> _WHAT THE TASK REQUIRES_
Copy out the rows word for word, starting at the line that contains "Identify the location of lat-tick: 10°S." and ending at the last row.

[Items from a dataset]
—————

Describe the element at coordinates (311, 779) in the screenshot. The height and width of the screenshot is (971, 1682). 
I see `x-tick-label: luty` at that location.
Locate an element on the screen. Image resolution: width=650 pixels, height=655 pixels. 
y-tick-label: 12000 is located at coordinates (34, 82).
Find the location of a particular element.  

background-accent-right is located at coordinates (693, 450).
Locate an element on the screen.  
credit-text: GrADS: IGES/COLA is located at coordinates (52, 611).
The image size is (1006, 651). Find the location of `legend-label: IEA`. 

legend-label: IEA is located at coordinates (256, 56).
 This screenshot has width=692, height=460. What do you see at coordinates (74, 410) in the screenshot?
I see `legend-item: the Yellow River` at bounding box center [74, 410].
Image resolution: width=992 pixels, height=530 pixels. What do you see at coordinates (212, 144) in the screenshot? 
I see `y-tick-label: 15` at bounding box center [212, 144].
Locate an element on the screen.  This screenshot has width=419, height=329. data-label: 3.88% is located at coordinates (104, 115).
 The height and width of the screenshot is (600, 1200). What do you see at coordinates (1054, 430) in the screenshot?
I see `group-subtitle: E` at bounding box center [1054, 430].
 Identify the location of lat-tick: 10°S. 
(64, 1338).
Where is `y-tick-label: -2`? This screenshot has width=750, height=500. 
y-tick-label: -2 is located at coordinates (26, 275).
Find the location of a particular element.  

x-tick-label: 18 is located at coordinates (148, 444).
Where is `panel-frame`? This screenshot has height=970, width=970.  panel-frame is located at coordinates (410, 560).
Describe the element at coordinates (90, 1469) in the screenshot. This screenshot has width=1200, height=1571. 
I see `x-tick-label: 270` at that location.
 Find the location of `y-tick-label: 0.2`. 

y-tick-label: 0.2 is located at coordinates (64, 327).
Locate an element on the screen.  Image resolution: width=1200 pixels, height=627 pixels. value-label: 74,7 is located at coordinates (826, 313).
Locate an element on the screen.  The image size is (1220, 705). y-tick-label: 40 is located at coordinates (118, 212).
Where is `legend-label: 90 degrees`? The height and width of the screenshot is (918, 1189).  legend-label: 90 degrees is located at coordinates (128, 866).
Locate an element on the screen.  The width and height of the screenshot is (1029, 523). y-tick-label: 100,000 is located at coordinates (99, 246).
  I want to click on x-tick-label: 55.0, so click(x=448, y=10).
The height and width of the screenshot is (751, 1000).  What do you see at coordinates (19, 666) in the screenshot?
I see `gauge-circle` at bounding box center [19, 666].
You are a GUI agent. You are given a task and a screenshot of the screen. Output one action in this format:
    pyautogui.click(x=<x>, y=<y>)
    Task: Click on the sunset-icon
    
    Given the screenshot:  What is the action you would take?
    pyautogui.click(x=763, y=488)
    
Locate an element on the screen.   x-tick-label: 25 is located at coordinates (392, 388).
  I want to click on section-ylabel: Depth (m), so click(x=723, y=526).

—————

> _OUTPUT BELOW_
 Identify the location of lat-tick: 10°S. 
(64, 1338).
Where is `y-tick-label: -2`? This screenshot has width=750, height=500. 
y-tick-label: -2 is located at coordinates (26, 275).
Find the location of a particular element.  

x-tick-label: 18 is located at coordinates (148, 444).
Where is `panel-frame`? This screenshot has height=970, width=970.  panel-frame is located at coordinates (410, 560).
Describe the element at coordinates (90, 1469) in the screenshot. This screenshot has width=1200, height=1571. 
I see `x-tick-label: 270` at that location.
 Find the location of `y-tick-label: 0.2`. 

y-tick-label: 0.2 is located at coordinates (64, 327).
Locate an element on the screen.  Image resolution: width=1200 pixels, height=627 pixels. value-label: 74,7 is located at coordinates (826, 313).
Locate an element on the screen.  The image size is (1220, 705). y-tick-label: 40 is located at coordinates (118, 212).
Where is `legend-label: 90 degrees`? The height and width of the screenshot is (918, 1189).  legend-label: 90 degrees is located at coordinates (128, 866).
Locate an element on the screen.  The width and height of the screenshot is (1029, 523). y-tick-label: 100,000 is located at coordinates (99, 246).
  I want to click on x-tick-label: 55.0, so click(x=448, y=10).
The height and width of the screenshot is (751, 1000).  What do you see at coordinates (19, 666) in the screenshot?
I see `gauge-circle` at bounding box center [19, 666].
You are a GUI agent. You are given a task and a screenshot of the screen. Output one action in this format:
    pyautogui.click(x=<x>, y=<y>)
    Task: Click on the sunset-icon
    
    Given the screenshot:  What is the action you would take?
    pyautogui.click(x=763, y=488)
    
Locate an element on the screen.   x-tick-label: 25 is located at coordinates (392, 388).
  I want to click on section-ylabel: Depth (m), so click(x=723, y=526).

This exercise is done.